Verona. Século XVI. Dois jovens de duas famílias com rivalidade histórica se apaixonam e o fim é traumático.
Assim como diversas outras narrativas que nos são contadas desde a infância, “Romeu e Julieta” sempre é retratada como a história de um amor ideal. Um amor sincero, que luta contra todas as adversidades, quebra barreiras, resiste a todos os males e recorre à morte quando não o consegue.
Mas será que é só isso?
Primeiro Ato
Essa é uma peça de teatro escrita em 5 atos. Até o final do primeiro, Romeu está perdidamente apaixonado, ao ponto de deixar seus pais preocupados por passar diversas manhãs chorando no bosque, por um amor que não pode ter. E não pode ter porque sua amada jurou ser sempre casta, inabilitando o jovem a conquistá-la. Essa moça era Rosalina.
Após ajudar um criado com a lista de convidados para uma festa na residência dos Capuleto, Romeu é dissuadido por Benvólio (um parente e amigo) a ir à comemoração e tentar esquecê-la.
Na peça, Rosalina nunca aparece. É apenas citada por Romeu como o objeto inalcançável de seu amor, mas rapidamente cai no esquecimento. Ao final do primeiro ato, na festa, em um único olhar, Romeu se apaixona pela jovem Julieta.
Trata-se aqui da imprevisibilidade do amor. Não tem como traçar um modelo a ser seguido, até porque nunca sabemos o que está por nos alcançar no momento seguinte. Do mesmo modo que Romeu, podemos estar perdidamente apaixonados por uma pessoa num minuto e no outro não mais. O amor pode não ser uma coisa tão eterna como é divulgado por aí.
Segundo Ato
O segundo ato inicia-se logo após o fim da festa, onde Romeu pula o muro da casa dos Capuleto e, após lindas declarações de amor, os jovens trocam votos (ou seja: noivam).
No dia seguinte, Romeu corre ao Frei Lourenço e conta as novas, marcando o casamento para a mesma tarde e ignorando o conselho do religioso.
“Prudência! Quem mais corre mais tropeça”.
No mesmo dia, pela tarde, os dois se casam às escondidas na cela de Frei Lourenço, terminando o ato.
Se o primeiro fala sobre imprevisibilidade, o segundo fala sobre medidas tomadas por impulso. Quantas vezes já não nos disseram “quando você achar seu amor verdadeiro, agarre-o”. Mas como saber o que é o amor verdadeiro? Como julgar que um amor pode ser verdadeiro e os outros falsos? As vezes ele bate sem que a gente espere. E bate forte. Mas isto não quer, necessariamente, dizer alguma coisa. Tomar qualquer medida por impulso, como “agarrar o amor verdadeiro”, pode ser cilada.
Últimos Atos
No terceiro e quarto acontecem os principais e mais famosos momentos da peça: confrontos, não reconhecimento do amor dos dois, poção milagrosa, morte falsa de Julieta, suicídio de Romeu e, depois, da jovem também.
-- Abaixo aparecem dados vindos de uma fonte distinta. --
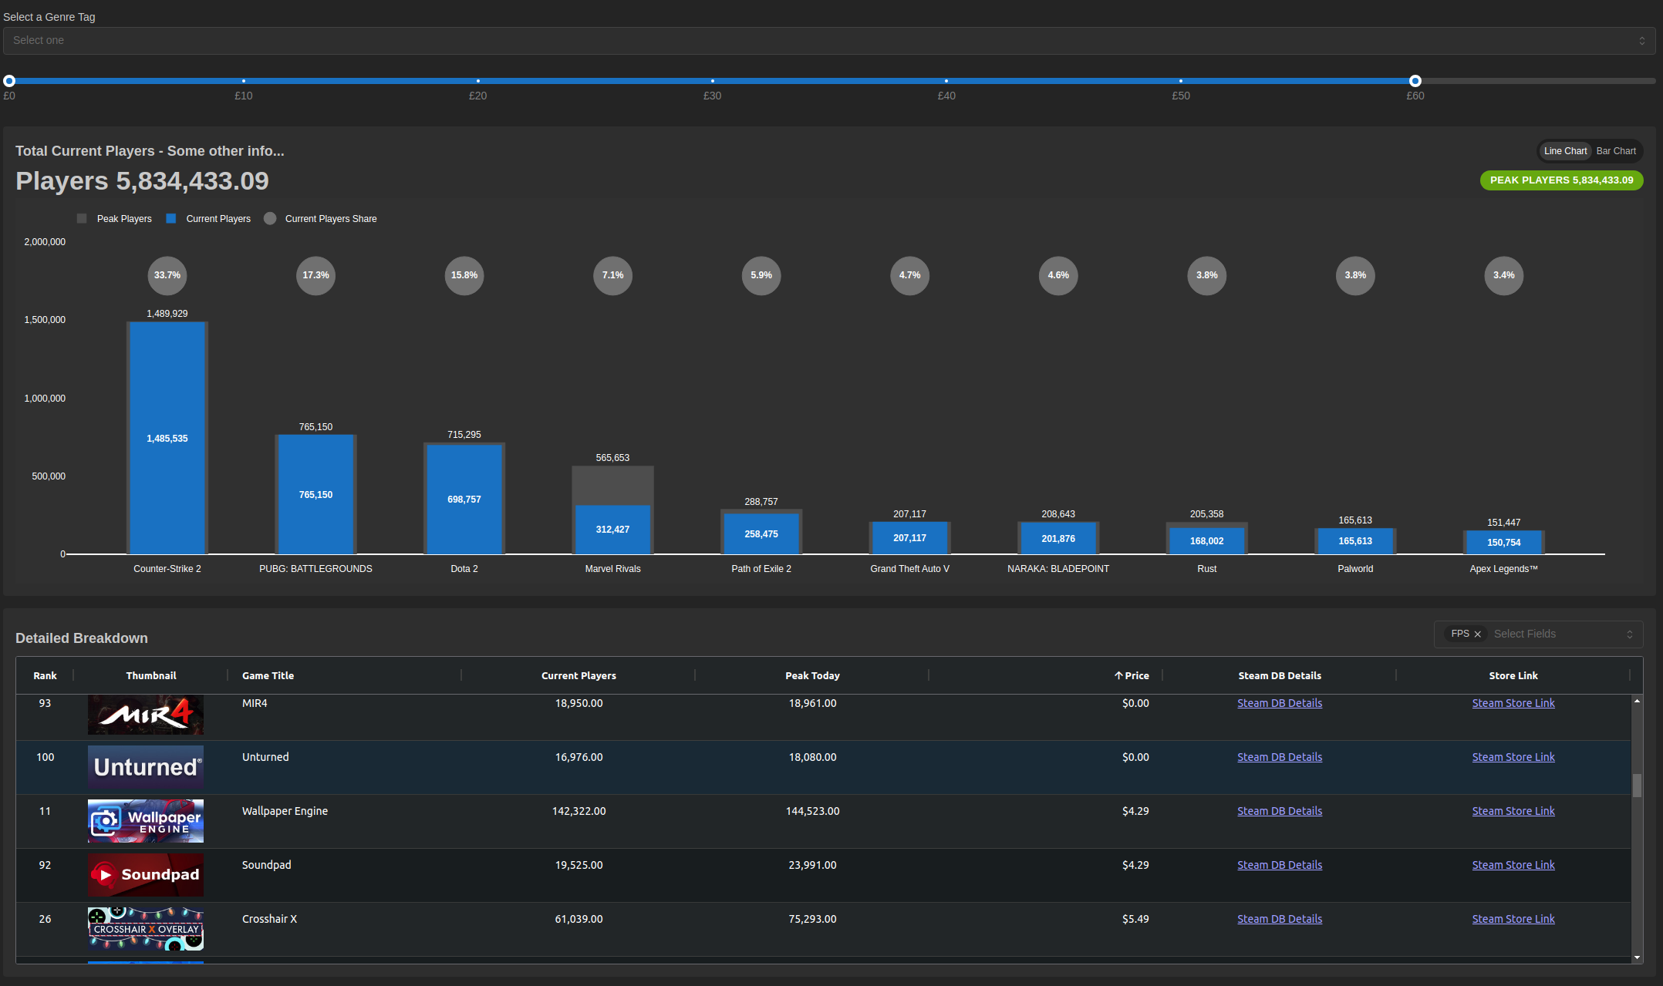Image resolution: width=1663 pixels, height=986 pixels.
Task: Expand the Select Fields dropdown chevron
Action: 1629,634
Aqui vem a ideia mais perigosa. Aquele conceito de que precisamos de um amor pra sobreviver, e se não tivermos a pessoa amada a vida não vale a pena. Muita gente acaba levando ao limite essa ideia e entra em diversas complicações psicológicas quando descobre que, na verdade, não é bem assim.
É necessário ter muito cuidado com esse tipo de pensamento, que pode causar danos tanto para a pessoa em questão quando para quem está ao redor. Afinal, quantas vezes já não ouvimos histórias sobre homicídios/suicídios pós-términos?
A peça, assim como toda a obra de Shakespeare, é riquíssima. Tem objetos das mais variadas discussões, mas nunca se propôs a ser um ideal de amor.
Ela é sobre ordem política e obediência aos pais. A ideia de que seria um modelo de amor foi passada de geração em geração e aumentando de proporção, ao passo que as outras questões foram deixadas de lado.
Mas se você ainda prefere continuar acreditando em “ideais” de amor (e há essa opção, claro), te lembro: Romeu e Julieta se apaixonam num domingo, casam-se na segunda, transam uma única vez numa terça e morrem numa quinta-feira.
O amor ideal dura quatro dias e uma transa?
Eu prefiro outros ideais. Ou nenhum.